How many times have these dehumanizing words appeared in the San Francisco Chronicle in the last few months? Through unbalanced and sensationalist coverage of this handful of youth, the Chronicle is manufacturing a crisis in San Francisco. Writers like right-wing Chronicle columnist Cinnamon Stillwell and others are creating a mob mentality that is driving city policy and aims to distort and gut the intent of the Sanctuary City laws, which exist to preserve public safety in face of the challenging consequences of globalization.

Globalization has shown us that our world is a web of dynamic relationships. The consequences of the economic decisions made by governing bodies around the world include both the facilitation of movement for goods and services across national borders and the increased policing when that movement involves people; access to inexpensive products due to exploitative labor practices; and the exacerbation of global poverty, a form of systemic violence.

As we locally tackle the challenges imposed on us, we need to speak out against fearmongering journalism. Demonizing youth will not bring justice to families who have experienced loss from the actions of documented (or undocumented) individuals. That pain is real and cries out for redress.
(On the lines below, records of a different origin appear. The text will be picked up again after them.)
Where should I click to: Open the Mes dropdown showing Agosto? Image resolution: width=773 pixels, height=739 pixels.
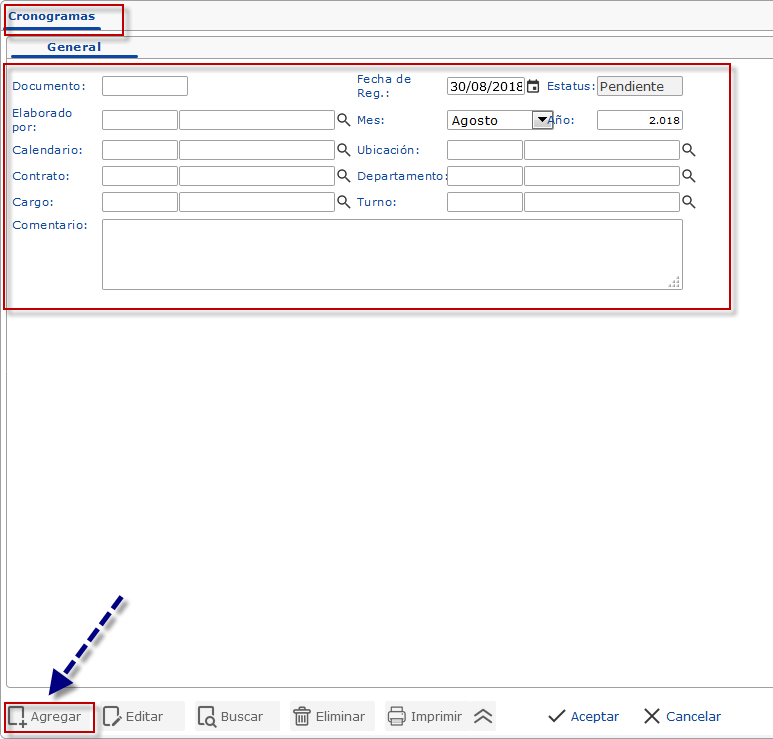click(543, 120)
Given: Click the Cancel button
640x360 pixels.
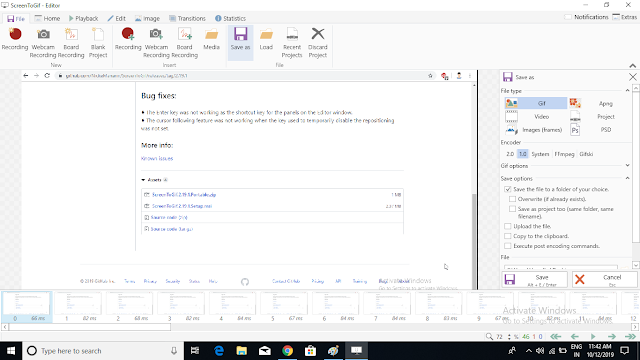Looking at the screenshot, I should coord(604,280).
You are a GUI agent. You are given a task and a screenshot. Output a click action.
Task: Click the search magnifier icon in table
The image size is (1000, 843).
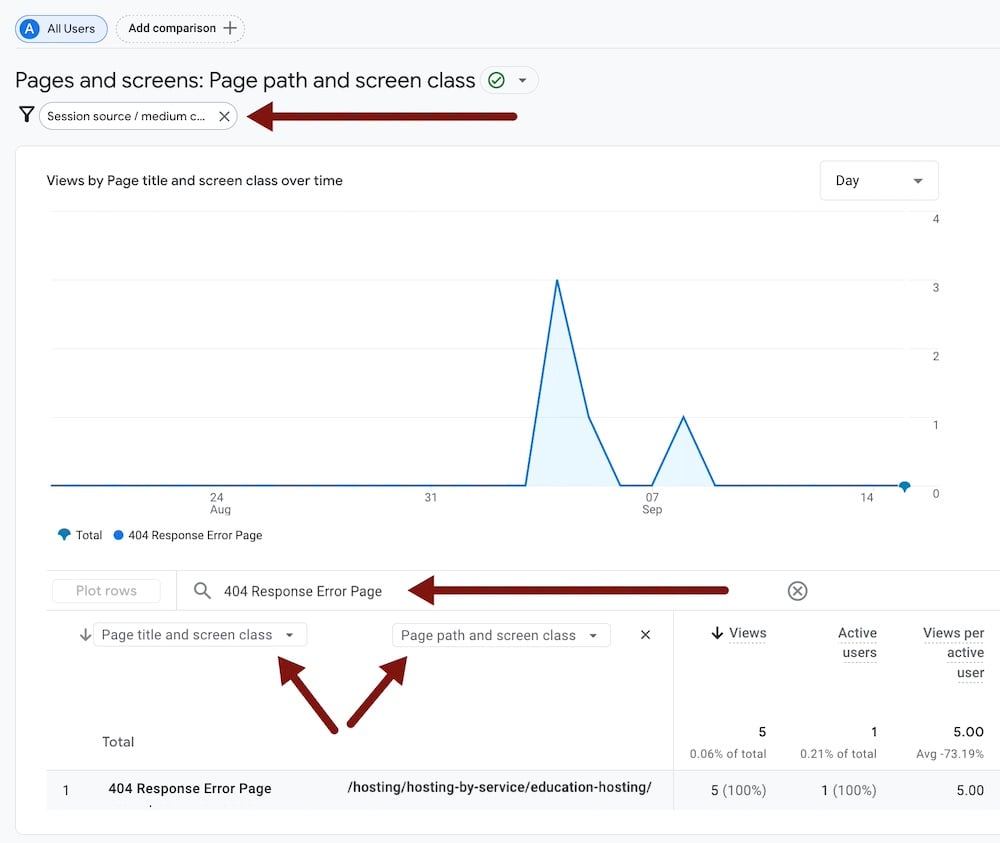pyautogui.click(x=202, y=591)
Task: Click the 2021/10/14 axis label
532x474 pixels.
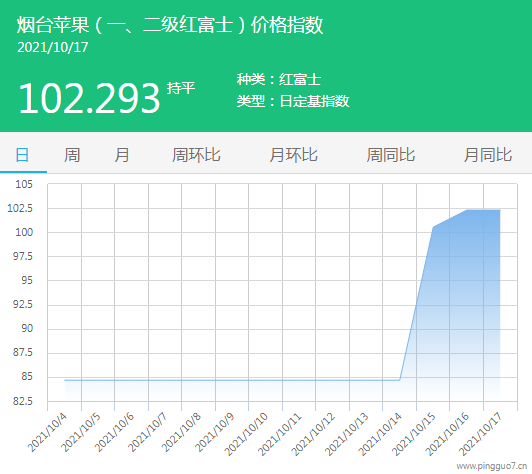Action: pyautogui.click(x=380, y=434)
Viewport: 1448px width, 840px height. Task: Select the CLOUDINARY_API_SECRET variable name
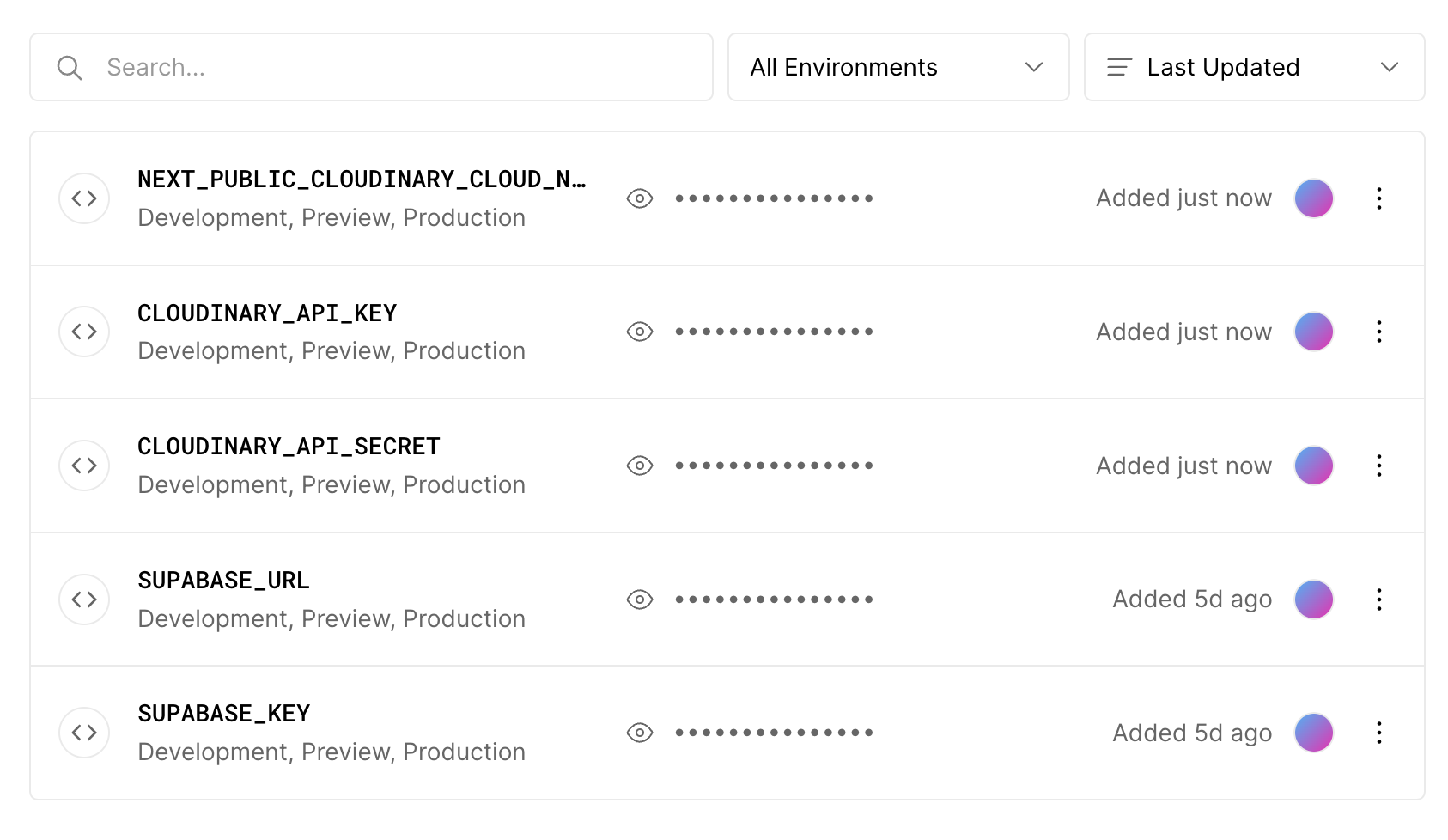tap(289, 447)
Individuals are accountable for their actions. While the Juvenile Courts are not perfect, they are where minors accused of committing crimes are held accountable.

The city needs to return authority over these children to the appropriate courts, which are legally mandated to consider the circumstances of each minor on a case-by-case basis to make a ruling, which may include placement in foster care, in a group home, release to a local family, or return to a family out of the country — and if the young person is found guilty of a felony, a transfer to federal immigration officials.

The unhappy reality is that there are undocumented, unaccompanied children in our community who resort to drug sales or other unsafe, illegal activities to survive and help support their families. The way in which queer youth seek sanctuary here from homophobic families parallels the struggles for survival of undocumented youth. The LGBTQ community recognizes our shared everyday struggle with immigrants, our right to exist in healthy, loving families, and as individuals with a healthy sense of self and dignity, even when those rights come under assault through the acts of individual, societal, and governmental bigotry, discrimination, and intervention.

The LGBTQ community recognizes that true justice requires that we transform social conditions. We call on all San Franciscans to stick to the ideals that underlie the democracy we so cherish, and call on our city officials to reassert our commitment to Sanctuary City and human rights.

Implementing the municipal ID program is a positive step. Any delays in its implementation undermine the public safety goals our city is attempting to achieve. As we seek to establish order in this mess — brought about through the criminalization of people’s movements — let’s stick to our principles, with the fullest regard for equal rights and due process for all of our youth.

Robert Haaland is a labor organizer with Pride at Work. Sofia Lee Morales works with the Queer Youth Organizing Project.